After much consideration, we propose that this last section of the letter, the concise summary of the ex-king’s post-Avignon travels, could have been added to an earlier version, which only followed his wanderings up to Avignon, in order to prepare the letter for use as a diplomatic tool by Verdale in his dealings with the Emperor. We propose that this ‘update’ was made after Edward II left Cecima to go to Koblenz and meet his son, thus after late summer, 1338, and before the Pope’s letter to Verdale in January 1339.

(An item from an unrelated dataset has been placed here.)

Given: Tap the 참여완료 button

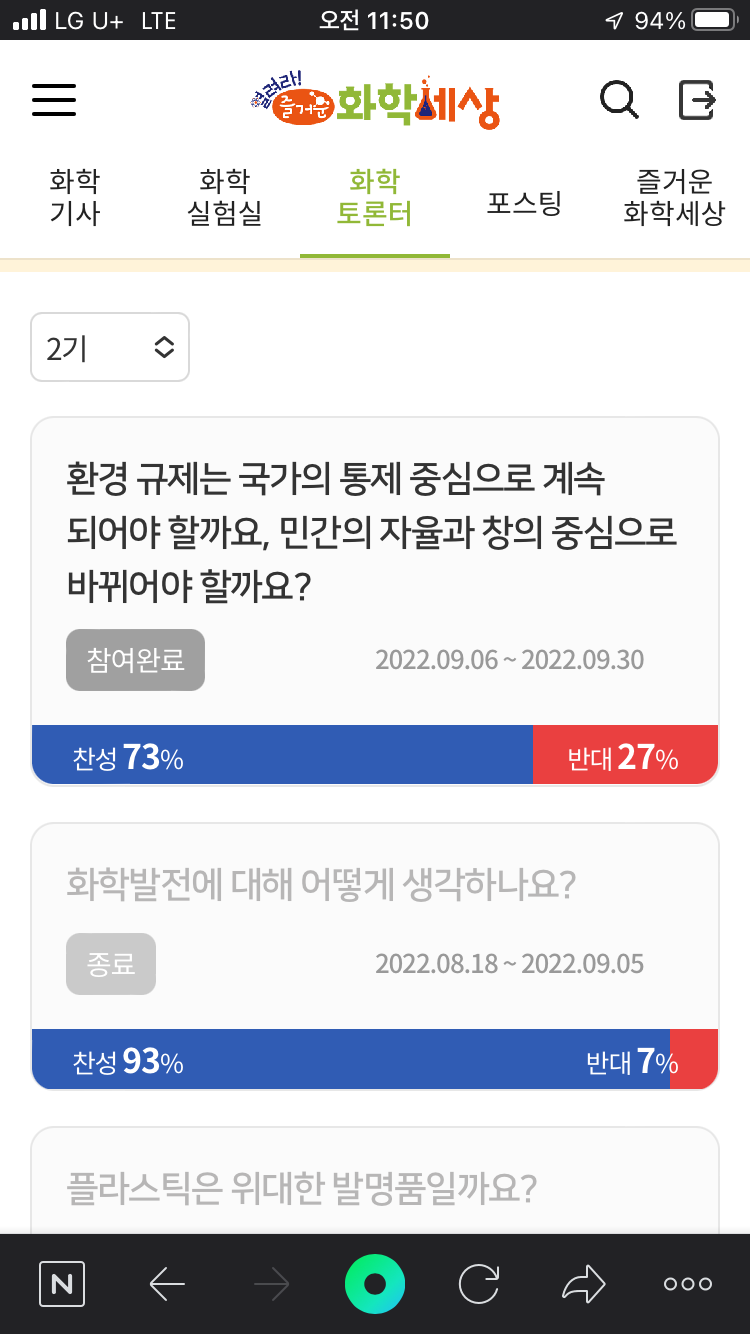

Niccolinus Fieschi may have taken the first version of the letter, the story up until Edward II’s visit to Avignon, to Edward III in 1336. Verdale would have taken the second version, updated to his time ner Cecima, to the Emperor in January 1339. It is this second version that we know today, thanks to the anonymous scribe in Verdale’s cathedral of Maguelone, who copied it.
Ian Mortimer himself has seen the research contained in this post, and has made some thought provoking comments about it. Our next post will include a discussion of the points he makes, and a summary of the story so far.

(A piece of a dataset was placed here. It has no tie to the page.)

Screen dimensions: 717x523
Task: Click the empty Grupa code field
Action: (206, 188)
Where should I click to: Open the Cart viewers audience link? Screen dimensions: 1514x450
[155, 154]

(1) U. Dorini, Un grande feudatario del Trecento: S. M., Firenze 1940, pp 202-204. Concerning the siege of Pontremoli, Dorini makes use of various contemporary documents, including the Cortusi chronicles, and letters of Spinetta Malaspina. Spinetta Malaspina’s itinerary is a dizzying sequence of rapid movements and conflicts. In late 1335 he was involved in an attack against Pisa, before taking Sarzana in a surprise attack with a handful of men and the help of a traitor inside the town, on December 4th, 1335. In the spring of 1336 he was acclaimed governor of Lucca before turning around and leading his soldiers against Pontremoli on June 13th. In late July, while the siege of Pontremoli continued under the direction of Simone da Correggio, Spinetta was already fighting in the Marca Trevigiana, a region north of Venice, roughly 300 km away!
(2) Lit. ‘Guastatori di campagna’ Gio. Maria Ferrari, Cronaca Pontremolese, cit.: P. Bologna, La Storia di Pontremoli in Giornale Storico Letterario della Liguria, V, 1-2, January-February 1904.
(4) The exact text is ‘et fuit in isto ultimo heremitorio per duos annos vel circa’: ‘and he was in this last hermitage for two years or thereabout’. The verb ‘fuit’ is past tense, meaning that at the time of writing he was no longer in the hermitage.